1 Will the Commissioner exercise the discretion in section 118-195 of the Income Tax Assessment Act 1997 , to allow an extension of time for you to dispose of your ownership interest in the property and disregard the capital gain or capital loss you made on the disposal?
1 No. This private ruling applies for the following period: Income year ended DD MM 20YY The scheme commenced on: DD MM 19YY
DD MM 19YY, person 1, purchased the property. The property was their main residence. The property was not used to produce income. The property was on land of less than 2 hectares. On DD MM 19YY, person 1 passed away. Person 1 was the parent of person 2 and the grandparent of siblings, person 3 and person 4 (you). Person 1 left a will dated DD MM 19YY (the will). The will appointed person 3 and you as trustees. On DD MM 19YY, probate was granted. In the will, the property was left to person 3 and you in joint ownership with a condition that the sale of the property be postponed allowing person 2 to occupy the property. Sometime during 19YY-20YY, the property was transferred to person 3 and you as beneficiaries. This was a couple of years after person 1 passed away. On DD MM 20YY, the Council sent notice to person 3 and you of the Council's plan to apply a Public Acquisition Overlay (PAO) on the property, and the adjoining block, for future use as a public park. Under a state law, a PAO is applied to identified land to reserve for a public purpose and indicates that this land could be compulsorily acquired in the future.
On DD MM 20YY, the Council was advised that the Master of Planning had approved the PAO for the property (the land) to be used as a future open space, a public park. On DD MM 20YY, person 3 and you signed a Letter of Authority engaging the services of your lawyers to liaise with Council. The PAO created a great sense of worry for person 2 as they were residing in the property. An agreement was reached whereby the Council would allow them to stay at the property until they passed. Person 2 had to be placed into care due to their deteriorating health. On DD MM 20YY, in a letter to person 3 and you, the Council inform you they were aware the property was vacant, and they remained interested in purchasing it and would be open to entering into discussions about how this could be achieved. On DD MM 20YY, person 2 passed away. The right to occupy ceased as of this date. The Council was notified of their passing shortly after the event. After person 2's passing, the property was left vacant.

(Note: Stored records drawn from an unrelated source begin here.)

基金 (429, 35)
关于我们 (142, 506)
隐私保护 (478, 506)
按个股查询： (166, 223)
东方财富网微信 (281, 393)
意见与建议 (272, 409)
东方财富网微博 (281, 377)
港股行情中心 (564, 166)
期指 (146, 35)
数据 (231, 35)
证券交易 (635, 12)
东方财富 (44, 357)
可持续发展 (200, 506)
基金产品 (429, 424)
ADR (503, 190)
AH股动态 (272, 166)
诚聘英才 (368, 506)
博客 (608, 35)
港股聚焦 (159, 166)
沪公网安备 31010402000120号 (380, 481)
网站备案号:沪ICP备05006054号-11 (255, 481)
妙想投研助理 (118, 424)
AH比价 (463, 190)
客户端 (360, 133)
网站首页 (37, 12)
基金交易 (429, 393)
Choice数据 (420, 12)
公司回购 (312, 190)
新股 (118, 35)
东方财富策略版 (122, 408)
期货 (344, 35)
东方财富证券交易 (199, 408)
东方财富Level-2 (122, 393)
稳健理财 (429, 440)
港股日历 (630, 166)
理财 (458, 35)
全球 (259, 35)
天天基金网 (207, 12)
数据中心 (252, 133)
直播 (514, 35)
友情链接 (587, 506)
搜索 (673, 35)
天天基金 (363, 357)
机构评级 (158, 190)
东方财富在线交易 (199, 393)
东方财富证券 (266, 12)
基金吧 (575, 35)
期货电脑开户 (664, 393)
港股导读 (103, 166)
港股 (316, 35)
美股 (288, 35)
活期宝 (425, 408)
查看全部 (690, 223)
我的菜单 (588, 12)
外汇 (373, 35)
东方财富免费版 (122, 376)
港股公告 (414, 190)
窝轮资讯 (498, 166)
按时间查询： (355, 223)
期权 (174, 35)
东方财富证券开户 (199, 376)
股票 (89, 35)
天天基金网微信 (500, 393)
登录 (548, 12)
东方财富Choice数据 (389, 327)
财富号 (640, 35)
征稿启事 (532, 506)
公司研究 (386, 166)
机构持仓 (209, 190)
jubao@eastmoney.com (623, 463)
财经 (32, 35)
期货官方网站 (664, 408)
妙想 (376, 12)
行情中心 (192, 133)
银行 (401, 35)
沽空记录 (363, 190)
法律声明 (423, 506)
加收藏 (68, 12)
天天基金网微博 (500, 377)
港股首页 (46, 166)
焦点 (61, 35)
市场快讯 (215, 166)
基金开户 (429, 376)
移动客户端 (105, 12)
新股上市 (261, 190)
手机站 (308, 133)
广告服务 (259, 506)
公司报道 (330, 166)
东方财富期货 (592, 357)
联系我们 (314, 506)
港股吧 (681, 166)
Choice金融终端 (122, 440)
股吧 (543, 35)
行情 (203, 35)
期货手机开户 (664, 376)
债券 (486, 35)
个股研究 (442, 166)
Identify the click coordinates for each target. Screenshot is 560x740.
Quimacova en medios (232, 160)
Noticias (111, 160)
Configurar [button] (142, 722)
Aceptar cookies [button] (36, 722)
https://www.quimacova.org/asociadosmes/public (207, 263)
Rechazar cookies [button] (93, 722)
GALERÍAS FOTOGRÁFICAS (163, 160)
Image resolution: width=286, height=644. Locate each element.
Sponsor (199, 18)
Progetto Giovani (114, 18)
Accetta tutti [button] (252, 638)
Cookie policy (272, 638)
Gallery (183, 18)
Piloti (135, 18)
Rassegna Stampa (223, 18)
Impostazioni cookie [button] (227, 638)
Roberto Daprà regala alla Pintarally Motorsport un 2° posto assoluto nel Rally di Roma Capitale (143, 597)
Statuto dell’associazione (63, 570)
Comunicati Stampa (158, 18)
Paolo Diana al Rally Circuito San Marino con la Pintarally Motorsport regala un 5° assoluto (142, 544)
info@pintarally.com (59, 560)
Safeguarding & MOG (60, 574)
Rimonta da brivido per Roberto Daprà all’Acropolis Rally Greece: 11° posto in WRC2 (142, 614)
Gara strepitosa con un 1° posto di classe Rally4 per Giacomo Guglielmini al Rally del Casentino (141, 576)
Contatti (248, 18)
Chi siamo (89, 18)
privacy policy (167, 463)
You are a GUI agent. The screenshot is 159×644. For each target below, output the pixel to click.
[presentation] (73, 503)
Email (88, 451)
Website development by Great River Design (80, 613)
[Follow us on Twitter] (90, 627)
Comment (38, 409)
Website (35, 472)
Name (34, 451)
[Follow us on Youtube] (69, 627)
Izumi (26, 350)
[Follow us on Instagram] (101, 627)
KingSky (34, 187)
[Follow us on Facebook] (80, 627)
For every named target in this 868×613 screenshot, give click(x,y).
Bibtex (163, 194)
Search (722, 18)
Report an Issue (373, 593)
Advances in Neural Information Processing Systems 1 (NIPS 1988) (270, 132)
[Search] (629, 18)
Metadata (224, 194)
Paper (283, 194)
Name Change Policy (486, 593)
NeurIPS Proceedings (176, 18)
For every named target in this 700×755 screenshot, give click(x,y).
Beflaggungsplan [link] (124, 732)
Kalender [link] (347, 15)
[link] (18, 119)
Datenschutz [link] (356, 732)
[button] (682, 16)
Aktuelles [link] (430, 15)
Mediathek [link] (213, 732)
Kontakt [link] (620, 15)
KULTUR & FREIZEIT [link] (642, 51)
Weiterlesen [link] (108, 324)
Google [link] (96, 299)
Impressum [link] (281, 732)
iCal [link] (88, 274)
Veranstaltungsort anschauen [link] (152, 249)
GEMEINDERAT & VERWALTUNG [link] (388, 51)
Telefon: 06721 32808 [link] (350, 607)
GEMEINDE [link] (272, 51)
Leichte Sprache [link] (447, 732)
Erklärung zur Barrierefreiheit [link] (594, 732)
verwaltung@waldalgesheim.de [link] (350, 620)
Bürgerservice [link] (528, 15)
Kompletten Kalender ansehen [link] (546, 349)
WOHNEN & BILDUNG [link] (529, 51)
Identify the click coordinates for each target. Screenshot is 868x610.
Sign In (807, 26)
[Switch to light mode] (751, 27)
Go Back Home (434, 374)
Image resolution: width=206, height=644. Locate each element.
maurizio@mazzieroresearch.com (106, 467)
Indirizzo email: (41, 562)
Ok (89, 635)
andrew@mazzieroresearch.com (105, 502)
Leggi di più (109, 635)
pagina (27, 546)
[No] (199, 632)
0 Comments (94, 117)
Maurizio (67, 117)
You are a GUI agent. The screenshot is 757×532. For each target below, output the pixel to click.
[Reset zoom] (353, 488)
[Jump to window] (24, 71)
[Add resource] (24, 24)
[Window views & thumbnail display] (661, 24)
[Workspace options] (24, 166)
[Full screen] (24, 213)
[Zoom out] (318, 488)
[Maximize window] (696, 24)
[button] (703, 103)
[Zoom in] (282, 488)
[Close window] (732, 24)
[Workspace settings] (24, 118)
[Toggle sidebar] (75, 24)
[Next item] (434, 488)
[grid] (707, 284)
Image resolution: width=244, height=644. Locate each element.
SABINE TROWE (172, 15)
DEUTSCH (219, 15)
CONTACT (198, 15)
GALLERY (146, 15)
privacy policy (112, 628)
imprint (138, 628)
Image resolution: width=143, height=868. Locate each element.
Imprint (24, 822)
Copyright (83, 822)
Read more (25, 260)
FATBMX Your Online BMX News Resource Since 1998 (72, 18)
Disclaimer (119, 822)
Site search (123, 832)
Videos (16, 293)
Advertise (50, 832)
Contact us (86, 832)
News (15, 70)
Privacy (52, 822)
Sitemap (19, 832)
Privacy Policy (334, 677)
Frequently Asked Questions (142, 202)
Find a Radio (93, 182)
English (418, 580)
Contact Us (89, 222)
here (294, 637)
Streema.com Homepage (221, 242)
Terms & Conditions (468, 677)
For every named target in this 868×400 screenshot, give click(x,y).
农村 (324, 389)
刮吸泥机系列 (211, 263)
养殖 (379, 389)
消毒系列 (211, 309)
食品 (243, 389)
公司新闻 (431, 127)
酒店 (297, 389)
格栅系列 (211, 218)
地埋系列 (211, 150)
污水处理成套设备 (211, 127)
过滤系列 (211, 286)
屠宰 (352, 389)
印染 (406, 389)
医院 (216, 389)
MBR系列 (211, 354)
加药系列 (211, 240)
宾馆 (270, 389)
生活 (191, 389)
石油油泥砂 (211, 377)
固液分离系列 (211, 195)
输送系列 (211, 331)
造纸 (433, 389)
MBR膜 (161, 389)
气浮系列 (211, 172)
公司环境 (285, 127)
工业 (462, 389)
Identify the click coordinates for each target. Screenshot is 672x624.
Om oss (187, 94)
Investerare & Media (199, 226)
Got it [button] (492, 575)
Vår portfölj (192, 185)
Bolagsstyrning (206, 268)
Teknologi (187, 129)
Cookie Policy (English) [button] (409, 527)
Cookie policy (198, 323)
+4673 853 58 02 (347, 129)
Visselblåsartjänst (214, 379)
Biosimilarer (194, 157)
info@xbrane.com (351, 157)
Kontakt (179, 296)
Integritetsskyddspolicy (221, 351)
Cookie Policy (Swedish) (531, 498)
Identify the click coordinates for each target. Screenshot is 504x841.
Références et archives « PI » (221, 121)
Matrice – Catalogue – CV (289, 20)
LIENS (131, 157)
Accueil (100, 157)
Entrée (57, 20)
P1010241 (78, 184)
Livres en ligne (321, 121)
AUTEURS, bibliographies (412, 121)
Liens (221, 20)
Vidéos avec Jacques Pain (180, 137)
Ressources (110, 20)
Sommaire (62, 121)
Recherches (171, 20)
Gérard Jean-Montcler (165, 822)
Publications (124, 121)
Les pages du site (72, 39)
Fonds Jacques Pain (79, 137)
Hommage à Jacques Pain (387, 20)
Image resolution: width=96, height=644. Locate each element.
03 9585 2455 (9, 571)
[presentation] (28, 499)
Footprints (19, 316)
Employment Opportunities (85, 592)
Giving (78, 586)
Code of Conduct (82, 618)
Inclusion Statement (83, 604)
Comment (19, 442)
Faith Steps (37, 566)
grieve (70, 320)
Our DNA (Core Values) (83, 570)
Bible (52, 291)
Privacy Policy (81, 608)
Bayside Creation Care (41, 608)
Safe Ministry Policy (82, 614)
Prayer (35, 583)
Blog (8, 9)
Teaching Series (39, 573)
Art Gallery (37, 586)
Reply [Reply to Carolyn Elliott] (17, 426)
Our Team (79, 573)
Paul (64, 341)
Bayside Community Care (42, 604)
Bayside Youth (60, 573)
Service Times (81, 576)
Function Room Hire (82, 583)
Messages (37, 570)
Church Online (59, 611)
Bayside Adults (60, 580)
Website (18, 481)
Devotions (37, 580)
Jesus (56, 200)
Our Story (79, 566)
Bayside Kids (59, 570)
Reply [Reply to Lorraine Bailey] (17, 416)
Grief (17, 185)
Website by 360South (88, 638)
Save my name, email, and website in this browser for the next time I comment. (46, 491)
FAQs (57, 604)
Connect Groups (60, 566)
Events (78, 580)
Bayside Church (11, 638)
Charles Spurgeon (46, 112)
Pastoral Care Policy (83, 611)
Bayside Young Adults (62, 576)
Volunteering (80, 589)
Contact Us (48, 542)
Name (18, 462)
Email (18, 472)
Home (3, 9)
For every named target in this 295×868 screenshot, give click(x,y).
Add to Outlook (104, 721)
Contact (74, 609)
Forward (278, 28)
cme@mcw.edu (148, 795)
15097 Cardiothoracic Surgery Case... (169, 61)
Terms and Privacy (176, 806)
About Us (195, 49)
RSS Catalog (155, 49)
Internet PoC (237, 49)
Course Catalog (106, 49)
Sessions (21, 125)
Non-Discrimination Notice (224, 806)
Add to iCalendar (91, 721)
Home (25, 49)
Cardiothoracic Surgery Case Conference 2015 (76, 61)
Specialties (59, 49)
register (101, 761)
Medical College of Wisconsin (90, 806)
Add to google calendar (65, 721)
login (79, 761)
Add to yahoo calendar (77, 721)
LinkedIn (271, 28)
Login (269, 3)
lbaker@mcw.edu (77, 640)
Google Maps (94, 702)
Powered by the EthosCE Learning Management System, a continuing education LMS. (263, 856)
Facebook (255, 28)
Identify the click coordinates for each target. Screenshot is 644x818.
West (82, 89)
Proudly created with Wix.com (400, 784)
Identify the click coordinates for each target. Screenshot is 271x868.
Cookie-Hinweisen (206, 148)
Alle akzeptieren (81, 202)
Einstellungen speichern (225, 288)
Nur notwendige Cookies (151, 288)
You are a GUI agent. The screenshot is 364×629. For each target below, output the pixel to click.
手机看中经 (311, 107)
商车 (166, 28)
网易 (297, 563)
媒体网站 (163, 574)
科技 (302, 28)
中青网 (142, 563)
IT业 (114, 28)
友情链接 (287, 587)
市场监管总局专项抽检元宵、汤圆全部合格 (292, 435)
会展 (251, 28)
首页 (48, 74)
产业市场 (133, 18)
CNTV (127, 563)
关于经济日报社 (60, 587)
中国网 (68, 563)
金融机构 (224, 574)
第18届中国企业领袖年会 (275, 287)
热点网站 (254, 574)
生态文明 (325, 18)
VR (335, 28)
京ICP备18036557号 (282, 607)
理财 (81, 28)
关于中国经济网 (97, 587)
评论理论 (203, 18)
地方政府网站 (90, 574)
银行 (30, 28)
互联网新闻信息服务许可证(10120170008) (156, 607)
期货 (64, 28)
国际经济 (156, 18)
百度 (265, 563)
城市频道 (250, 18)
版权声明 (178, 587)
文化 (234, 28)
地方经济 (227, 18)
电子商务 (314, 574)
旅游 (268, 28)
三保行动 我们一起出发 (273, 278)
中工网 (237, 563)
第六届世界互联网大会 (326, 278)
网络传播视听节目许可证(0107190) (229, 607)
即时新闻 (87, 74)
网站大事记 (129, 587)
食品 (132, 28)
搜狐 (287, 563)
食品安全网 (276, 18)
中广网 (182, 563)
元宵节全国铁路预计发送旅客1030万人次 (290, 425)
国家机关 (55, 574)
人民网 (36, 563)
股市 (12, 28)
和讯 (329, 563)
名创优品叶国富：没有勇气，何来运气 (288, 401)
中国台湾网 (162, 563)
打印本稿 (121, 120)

On DD MM 20YY, the Council, acting through the Council's lawyers, sent person 3 and you an email letter to informed you they were willing to pay the market value for the property as well as reasonable costs incurred in the matter, but they would not agree to pay other amounts applicable to a compulsory acquisition. Their preference was to negotiate a sale by agreement. However, they would pay for you to obtain an independent valuation of the market value of the property. On DD MM 20YY your lawyers replied, expressing your preference for a compulsory purchase as this would include additional compensation amounts. One DD MM 20YY, person 3 and you received the first of two notices from the Council of building defects on the property. Both person 1 and person 2 were hoarders. The property was filled to the brim with items and junk because the property had been in the family for many years. It was in a very dilapidated state, both the interior and the exterior. A significant amount of cleaning was needed. As trustees, person 3 and you were required to go through every item to make sure that nothing important was being thrown out. It took X months to clean the property.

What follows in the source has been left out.